17 June 2016

Our demons – 17 June 2016


The gospel lesson for next Sunday is Luke’s telling of Jesus’s encounter with the madman of Gerasa and his demons.  We find this related in all three synoptic gospels, with much variation.  The story clearly worried the early church – and it is a big problem for various reasons.  My first self-protective instinct was to talk about something else this morning.  But this unpleasant narrative does have a weird challenge about it – how can we talk intelligently and meaningfully in the 21st century, as people of faith, about demons and madness…?

I think it is worth noting that Luke has sandwiched this story between the dramatic account of Jesus stilling the storm on the lake, and the incidents where Jesus instantly heals a woman with a chronic haemorrhage, and then raises a dead child to life.  So Jesus is being depicted as having supernatural power, over the storm, over the world of demons, and over sickness and even death.  And we have to ask, all the more urgently… How do we approach all this in our day, sensibly, sensitively, without surrendering to naiveté and superstition, in order to hear what these things may be saying to us about God and faith.

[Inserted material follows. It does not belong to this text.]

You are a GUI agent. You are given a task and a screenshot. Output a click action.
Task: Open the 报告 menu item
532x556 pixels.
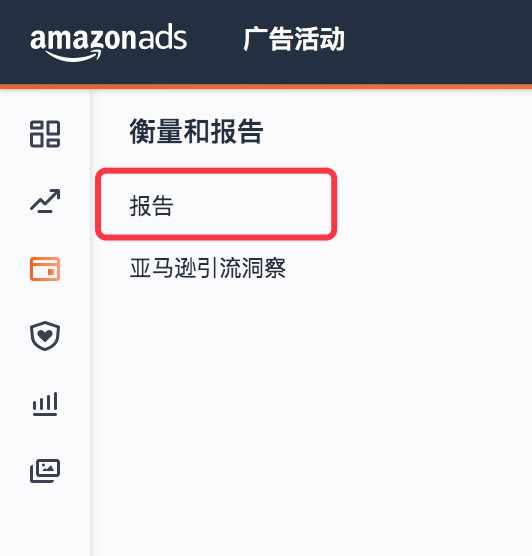[151, 205]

Of course the story comes to us in 1st century terms.  Madness was demon possession.  Jesus could speak to the demons.  The man lived chained up naked in the graveyard.  He had no name but called himself Legion.  And animal rights people just have to endure the fact that Jesus orders the demons into a lot of pigs, which are forthwith drowned in the lake.  Of course, strict Jews would have thought that was appropriate for pigs, unclean animals – rather in the way the Nazis thought it appropriate to torment Jews because they were only Untermenschen, sub-human, anyway. 

Now… The more I think about this, the more I realise that I am not at all ready to wave any light dismissal to demons.  There is a pitch of evil which is not explained by all our science.  We don’t explain it by demons either.  But when we say, for instance, that someone has personal demons, it is a graphic way of referring to a reality.   I wonder, do we teach serious sustained history in our schools anymore?  My teachers were people steeped in the ancient classics and onwards, and they understood in the human record that, like eruptions on the skin, evil simply breaks through into human activity and society, and even the most intelligent of us can default to it and become captive to it.  We have seen this over and over in history, and we are most certainly seeing it in our day.  The evil which compelled a man to murder 49 people and injure as many more, from motives of pure hatred, in a Florida nightclub.  The evil which is compelling thousands of crazed men with guns, around Syria and Libya and other parts, killing people and laying waste to the land.  The evil which drives football fans to turn into drunken mobs, mindlessly attacking others…  And I have no time even to get started on the evils of injustice and inequality, much more complex, which see people left without the utter basics of food, water, housing or safety, health care or education. 

It seems to me, as a Christian believer, that evil stalks abroad.  It seems to me also that in this story of the Gerasene demoniac we have, an ancient picture, of Jesus confronting the evil, bringing light and health, delivering, and creating anew.  It has been and remains true in the lives of many believers.  The deliverer, this Jesus, is whom we encounter in our silence and submission.